WHAT TO PRODUCE
Can you reproduce the material word for word, from the line containing "Export the table to Excel" through the end, inclusive, with the pictures left out?

SUPPLIED INFORMATION
= = = = = = =

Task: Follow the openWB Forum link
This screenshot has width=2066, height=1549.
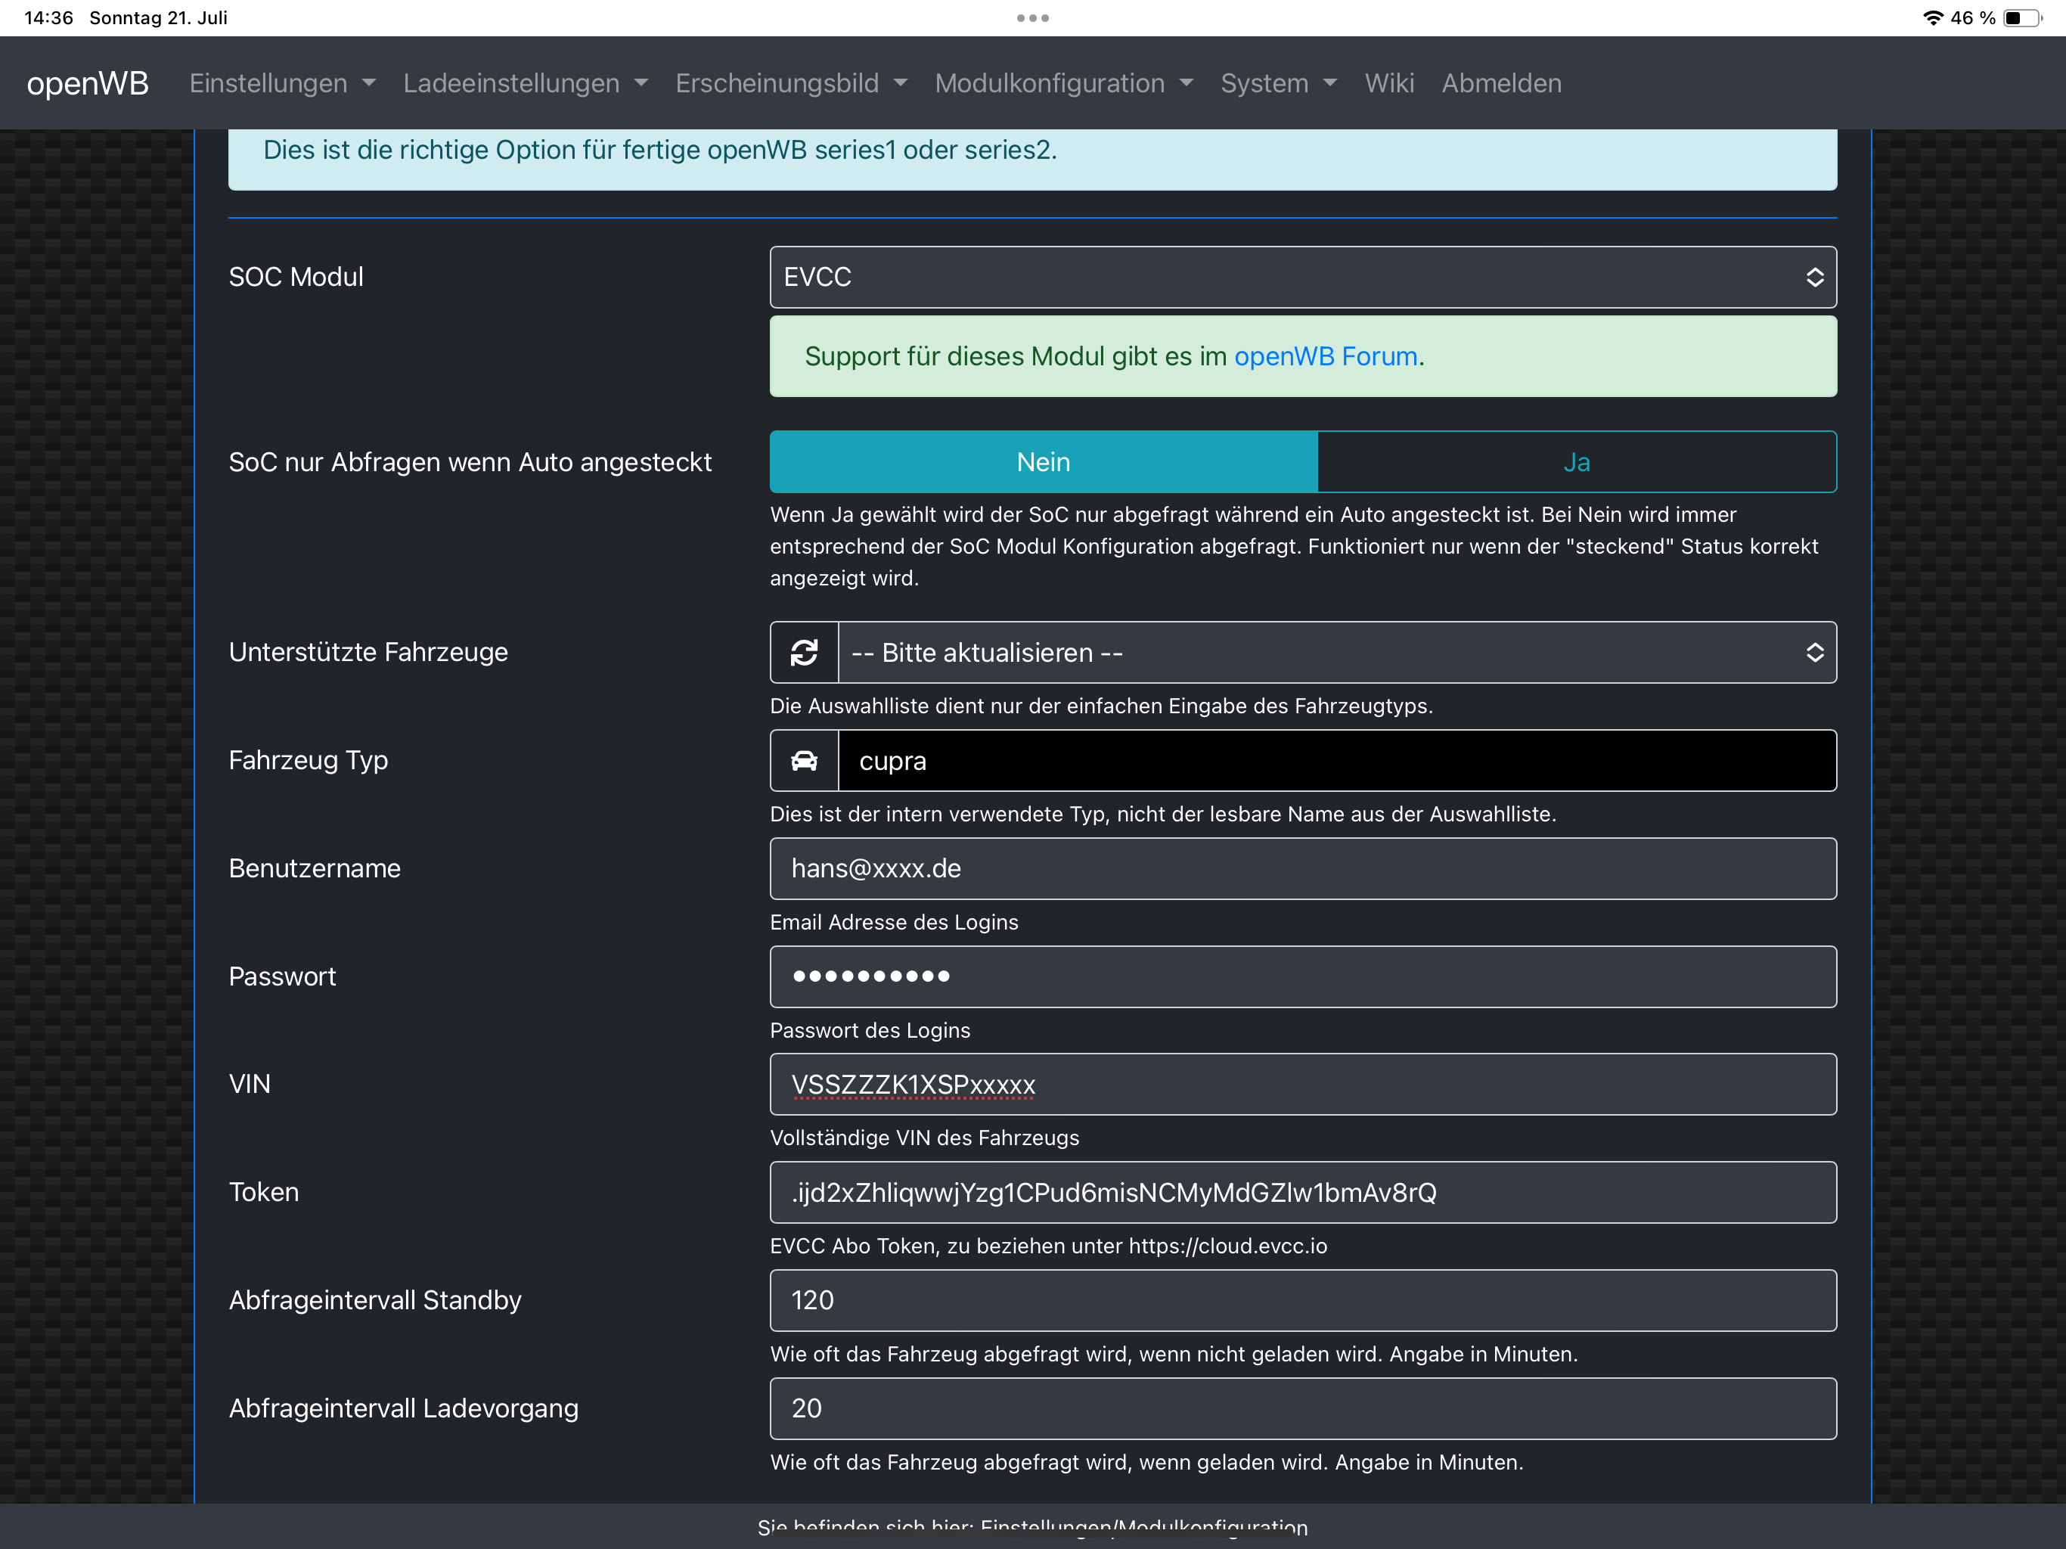Action: [1325, 356]
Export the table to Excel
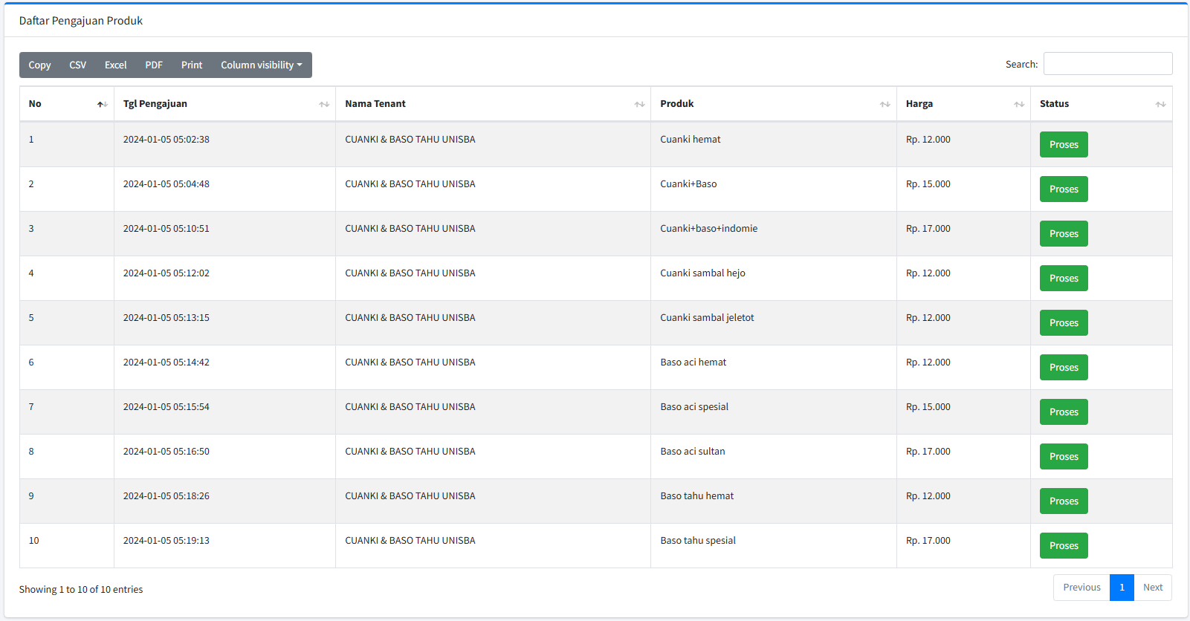The image size is (1190, 621). (115, 65)
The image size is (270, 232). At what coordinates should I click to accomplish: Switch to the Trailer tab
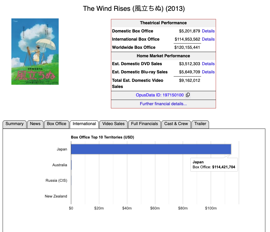click(200, 124)
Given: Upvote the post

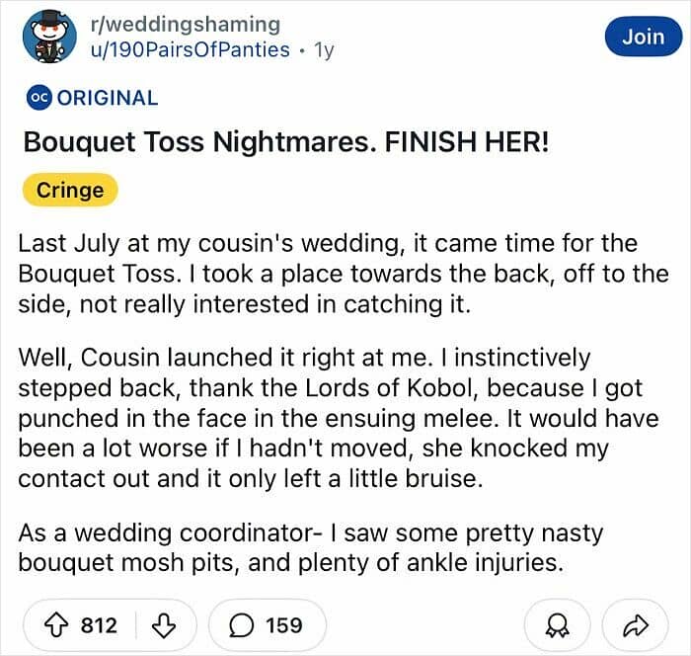Looking at the screenshot, I should pyautogui.click(x=58, y=624).
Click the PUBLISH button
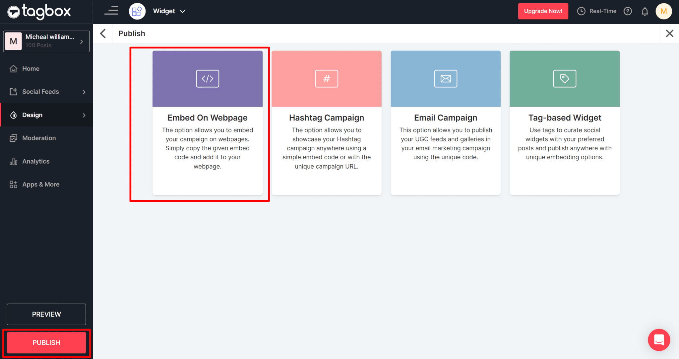The width and height of the screenshot is (679, 359). click(46, 343)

= = = = = = =

RESPONSE TO THE EXERCISE
Export the table to Excel
The image size is (1190, 621). (115, 65)
The image size is (270, 232). At what coordinates should I click to accomplish: Switch to the Trailer tab
click(200, 124)
Given: Upvote the post

Looking at the screenshot, I should pyautogui.click(x=58, y=624).
Click the PUBLISH button
The width and height of the screenshot is (679, 359). click(46, 343)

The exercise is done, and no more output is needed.